> [Extracted text]:
——
Low military capabilities
Despite its ambitions in the Middle East, Iran is weak militarily. A national army was only formed relatively recently (in the Pahlavi Dynasty) and it does not have a strong martial tradition. Apart from their involvement in Oman before the revolution and the war against Iraq, the Iranian armed forces have little military experience in modern times. Moreover, after the Islamic Revolution, the focus was on internal security and the protection of the regime, which is why Tehran created the Revolutionary Guards and the Basij paramilitary militias linked to it. Since its foundation, it has invested enormously in this ideological army. The Revolutionary Guards, which are very involved in the economic sector, have what are generally considered the best equipped land, naval and air forces in the country and a unit specialized in cyber warfare, but they have not been tested in the field since the Iran-Iraq War. Alongside this praetorian guard of the regime, the national army (Artesh) is thought of as the poor parent. The Islamic regime has long been closely monitoring this army and there is a latent competition between the Artesh and the Revolutionary Guards, a situation that could potentially lead to vulnerability for Tehran.
For many military experts, the conventional land, naval and air forces of Iran have limited capacities, with their equipment dating from the time of the shah. Although Tehran has managed to modernize to some extent, much of their equipment is considered obsolete and of poor quality. The Arab states bordering the Persian Gulf have higher defense budgets and more modern and efficient equipment due to their arms purchases and military cooperation with the West. Their air forces, vital in case of conflict in the Persian Gulf, are numerically and technologically superior.
——
> [Source data]:
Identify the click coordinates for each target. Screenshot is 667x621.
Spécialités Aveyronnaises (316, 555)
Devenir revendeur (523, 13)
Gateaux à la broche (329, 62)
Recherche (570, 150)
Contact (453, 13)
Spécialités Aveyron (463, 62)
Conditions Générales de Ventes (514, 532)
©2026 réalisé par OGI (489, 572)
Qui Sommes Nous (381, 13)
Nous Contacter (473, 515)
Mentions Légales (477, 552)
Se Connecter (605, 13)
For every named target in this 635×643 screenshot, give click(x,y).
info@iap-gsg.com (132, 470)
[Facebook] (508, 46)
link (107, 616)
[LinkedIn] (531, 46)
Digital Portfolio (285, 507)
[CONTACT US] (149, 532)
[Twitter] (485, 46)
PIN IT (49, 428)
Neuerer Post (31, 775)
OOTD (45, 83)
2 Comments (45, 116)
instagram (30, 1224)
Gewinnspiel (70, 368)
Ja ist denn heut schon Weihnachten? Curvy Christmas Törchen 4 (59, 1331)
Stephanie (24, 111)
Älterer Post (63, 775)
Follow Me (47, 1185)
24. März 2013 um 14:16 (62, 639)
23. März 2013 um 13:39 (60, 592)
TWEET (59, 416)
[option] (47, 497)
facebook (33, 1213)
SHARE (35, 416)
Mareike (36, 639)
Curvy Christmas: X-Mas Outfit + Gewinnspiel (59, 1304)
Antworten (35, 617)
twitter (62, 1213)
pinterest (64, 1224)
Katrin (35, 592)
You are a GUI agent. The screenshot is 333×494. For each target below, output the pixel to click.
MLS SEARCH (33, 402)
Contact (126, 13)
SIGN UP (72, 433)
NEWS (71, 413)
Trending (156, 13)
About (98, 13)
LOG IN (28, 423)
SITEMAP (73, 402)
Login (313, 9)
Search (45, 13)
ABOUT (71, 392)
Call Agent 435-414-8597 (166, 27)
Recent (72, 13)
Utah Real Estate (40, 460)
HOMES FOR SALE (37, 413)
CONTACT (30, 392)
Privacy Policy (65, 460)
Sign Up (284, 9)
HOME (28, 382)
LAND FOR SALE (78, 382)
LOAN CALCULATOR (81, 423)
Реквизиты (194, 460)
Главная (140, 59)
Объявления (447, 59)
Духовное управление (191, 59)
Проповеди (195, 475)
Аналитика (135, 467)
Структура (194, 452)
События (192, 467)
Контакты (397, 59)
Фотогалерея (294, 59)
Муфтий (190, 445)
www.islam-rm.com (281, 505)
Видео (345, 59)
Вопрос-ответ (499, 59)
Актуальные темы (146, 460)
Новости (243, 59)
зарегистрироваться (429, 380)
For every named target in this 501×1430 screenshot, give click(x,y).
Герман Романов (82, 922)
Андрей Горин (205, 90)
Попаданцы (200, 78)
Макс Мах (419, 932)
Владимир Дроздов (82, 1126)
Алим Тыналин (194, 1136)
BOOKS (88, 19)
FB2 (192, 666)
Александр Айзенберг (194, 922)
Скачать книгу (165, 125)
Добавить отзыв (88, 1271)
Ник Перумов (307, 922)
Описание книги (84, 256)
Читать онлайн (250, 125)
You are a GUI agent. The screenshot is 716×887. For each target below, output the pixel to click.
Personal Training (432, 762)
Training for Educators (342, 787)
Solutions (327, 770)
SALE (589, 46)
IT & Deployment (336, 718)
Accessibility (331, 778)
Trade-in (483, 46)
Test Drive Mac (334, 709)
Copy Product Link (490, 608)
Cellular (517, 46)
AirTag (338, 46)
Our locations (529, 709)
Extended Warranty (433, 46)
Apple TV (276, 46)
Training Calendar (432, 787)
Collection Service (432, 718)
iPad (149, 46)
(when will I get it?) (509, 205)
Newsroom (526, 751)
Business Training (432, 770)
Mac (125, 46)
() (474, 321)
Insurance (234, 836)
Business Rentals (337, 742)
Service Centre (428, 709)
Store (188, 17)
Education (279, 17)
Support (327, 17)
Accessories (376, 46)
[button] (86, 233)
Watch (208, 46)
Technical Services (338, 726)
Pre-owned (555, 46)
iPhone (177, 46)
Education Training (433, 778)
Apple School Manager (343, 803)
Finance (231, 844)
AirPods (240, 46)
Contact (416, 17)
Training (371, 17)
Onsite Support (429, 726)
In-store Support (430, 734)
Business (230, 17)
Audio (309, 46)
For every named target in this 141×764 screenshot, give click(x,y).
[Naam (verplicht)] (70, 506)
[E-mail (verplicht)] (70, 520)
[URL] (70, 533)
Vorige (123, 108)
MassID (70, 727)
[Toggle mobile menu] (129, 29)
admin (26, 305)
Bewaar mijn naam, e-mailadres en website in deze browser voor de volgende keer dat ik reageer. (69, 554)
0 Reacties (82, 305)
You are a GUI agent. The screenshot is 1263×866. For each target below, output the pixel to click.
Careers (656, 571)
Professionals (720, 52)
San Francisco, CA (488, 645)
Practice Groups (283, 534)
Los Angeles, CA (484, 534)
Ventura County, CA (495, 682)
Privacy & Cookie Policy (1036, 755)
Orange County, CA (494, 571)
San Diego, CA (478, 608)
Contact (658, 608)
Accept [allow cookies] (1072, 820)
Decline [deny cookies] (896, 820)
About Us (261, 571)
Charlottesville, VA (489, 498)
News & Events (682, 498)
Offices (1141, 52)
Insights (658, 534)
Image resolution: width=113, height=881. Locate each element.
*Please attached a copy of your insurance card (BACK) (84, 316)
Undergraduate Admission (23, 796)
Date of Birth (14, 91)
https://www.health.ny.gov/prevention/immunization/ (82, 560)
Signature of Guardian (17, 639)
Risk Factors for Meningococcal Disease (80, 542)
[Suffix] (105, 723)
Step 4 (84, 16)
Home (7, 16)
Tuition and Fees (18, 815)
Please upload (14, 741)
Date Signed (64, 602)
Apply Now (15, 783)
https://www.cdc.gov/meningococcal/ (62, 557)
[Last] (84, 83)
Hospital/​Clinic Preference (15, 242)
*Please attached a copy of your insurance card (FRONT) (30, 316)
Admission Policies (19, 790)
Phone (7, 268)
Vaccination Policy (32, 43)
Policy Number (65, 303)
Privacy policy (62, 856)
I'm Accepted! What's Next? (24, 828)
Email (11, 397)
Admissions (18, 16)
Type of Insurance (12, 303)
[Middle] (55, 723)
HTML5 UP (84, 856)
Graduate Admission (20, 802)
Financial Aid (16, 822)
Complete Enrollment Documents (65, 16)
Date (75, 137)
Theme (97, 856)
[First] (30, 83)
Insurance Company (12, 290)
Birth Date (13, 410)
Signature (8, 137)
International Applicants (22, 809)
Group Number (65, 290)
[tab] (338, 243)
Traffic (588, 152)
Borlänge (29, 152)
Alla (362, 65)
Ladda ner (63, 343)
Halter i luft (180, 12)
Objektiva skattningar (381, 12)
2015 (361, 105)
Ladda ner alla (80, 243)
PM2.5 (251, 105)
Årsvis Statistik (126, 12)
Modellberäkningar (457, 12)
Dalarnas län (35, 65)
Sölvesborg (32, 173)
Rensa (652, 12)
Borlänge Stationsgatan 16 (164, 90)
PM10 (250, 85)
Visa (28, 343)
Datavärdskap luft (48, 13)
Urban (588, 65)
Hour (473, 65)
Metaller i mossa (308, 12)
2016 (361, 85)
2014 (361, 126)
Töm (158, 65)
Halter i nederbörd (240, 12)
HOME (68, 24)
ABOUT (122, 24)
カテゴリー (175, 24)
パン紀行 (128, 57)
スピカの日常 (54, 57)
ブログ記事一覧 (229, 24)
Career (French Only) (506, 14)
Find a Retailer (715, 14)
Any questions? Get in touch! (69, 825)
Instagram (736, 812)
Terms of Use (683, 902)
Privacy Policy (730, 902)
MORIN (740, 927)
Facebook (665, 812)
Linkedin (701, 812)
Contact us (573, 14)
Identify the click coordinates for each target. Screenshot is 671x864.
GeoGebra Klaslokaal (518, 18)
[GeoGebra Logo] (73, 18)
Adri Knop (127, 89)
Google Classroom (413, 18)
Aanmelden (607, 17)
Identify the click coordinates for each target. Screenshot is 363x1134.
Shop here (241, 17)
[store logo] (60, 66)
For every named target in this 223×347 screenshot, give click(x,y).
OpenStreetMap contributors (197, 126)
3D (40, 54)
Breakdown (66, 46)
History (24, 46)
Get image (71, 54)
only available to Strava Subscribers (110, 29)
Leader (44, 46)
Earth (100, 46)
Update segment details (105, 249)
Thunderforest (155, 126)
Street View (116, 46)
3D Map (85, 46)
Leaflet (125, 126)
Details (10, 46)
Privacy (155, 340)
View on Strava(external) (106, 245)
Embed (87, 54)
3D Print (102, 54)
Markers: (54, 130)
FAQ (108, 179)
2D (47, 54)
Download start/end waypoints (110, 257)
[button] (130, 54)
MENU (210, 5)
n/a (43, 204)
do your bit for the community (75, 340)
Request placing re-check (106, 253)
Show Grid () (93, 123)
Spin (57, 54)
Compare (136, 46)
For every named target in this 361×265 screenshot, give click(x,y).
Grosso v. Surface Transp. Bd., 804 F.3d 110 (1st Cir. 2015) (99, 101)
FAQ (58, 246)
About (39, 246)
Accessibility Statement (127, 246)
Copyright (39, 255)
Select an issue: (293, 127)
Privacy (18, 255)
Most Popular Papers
——
> [Directives]:
a. Summarize the passage on Iran's military in two sentences.
b. Format the listing lines between the one containing "Extended Warranty (433, 46)" and the one containing "[Naam (verplicht)] (70, 506)", inclusive, as a Markdown table with the columns Row and Line. Skip any blank lines.
The passage on Iran's military and the listing are unrelated materials.

> [Results for each task]:
a. Iran is militarily weak: its national army is relatively recent, it has little modern combat experience, and after the revolution it invested heavily in the Revolutionary Guards, which are better equipped than the national army (Artesh) and in latent competition with it. Experts consider much of Iran's conventional equipment obsolete, while the Arab states bordering the Persian Gulf have higher defense budgets and numerically and technologically superior air forces.

b.
| Row | Line |
|---|---|
| 1 | Extended Warranty (433, 46) |
| 2 | Apple TV (276, 46) |
| 3 | Training Calendar (432, 787) |
| 4 | Collection Service (432, 718) |
| 5 | iPad (149, 46) |
| 6 | (when will I get it?) (509, 205) |
| 7 | Newsroom (526, 751) |
| 8 | Business Training (432, 770) |
| 9 | Mac (125, 46) |
| 10 | () (474, 321) |
| 11 | Insurance (234, 836) |
| 12 | Business Rentals (337, 742) |
| 13 | Service Centre (428, 709) |
| 14 | Store (188, 17) |
| 15 | Education (279, 17) |
| 16 | Support (327, 17) |
| 17 | Accessories (376, 46) |
| 18 | [button] (86, 233) |
| 19 | Watch (208, 46) |
| 20 | Technical Services (338, 726) |
| 21 | Pre-owned (555, 46) |
| 22 | iPhone (177, 46) |
| 23 | Education Training (433, 778) |
| 24 | Apple School Manager (343, 803) |
| 25 | Finance (231, 844) |
| 26 | AirPods (240, 46) |
| 27 | Contact (416, 17) |
| 28 | Training (371, 17) |
| 29 | Onsite Support (429, 726) |
| 30 | In-store Support (430, 734) |
| 31 | Business (230, 17) |
| 32 | Audio (309, 46) |
| 33 | For every named target in this 141×764 screenshot, give click(x,y). |
| 34 | [Naam (verplicht)] (70, 506) |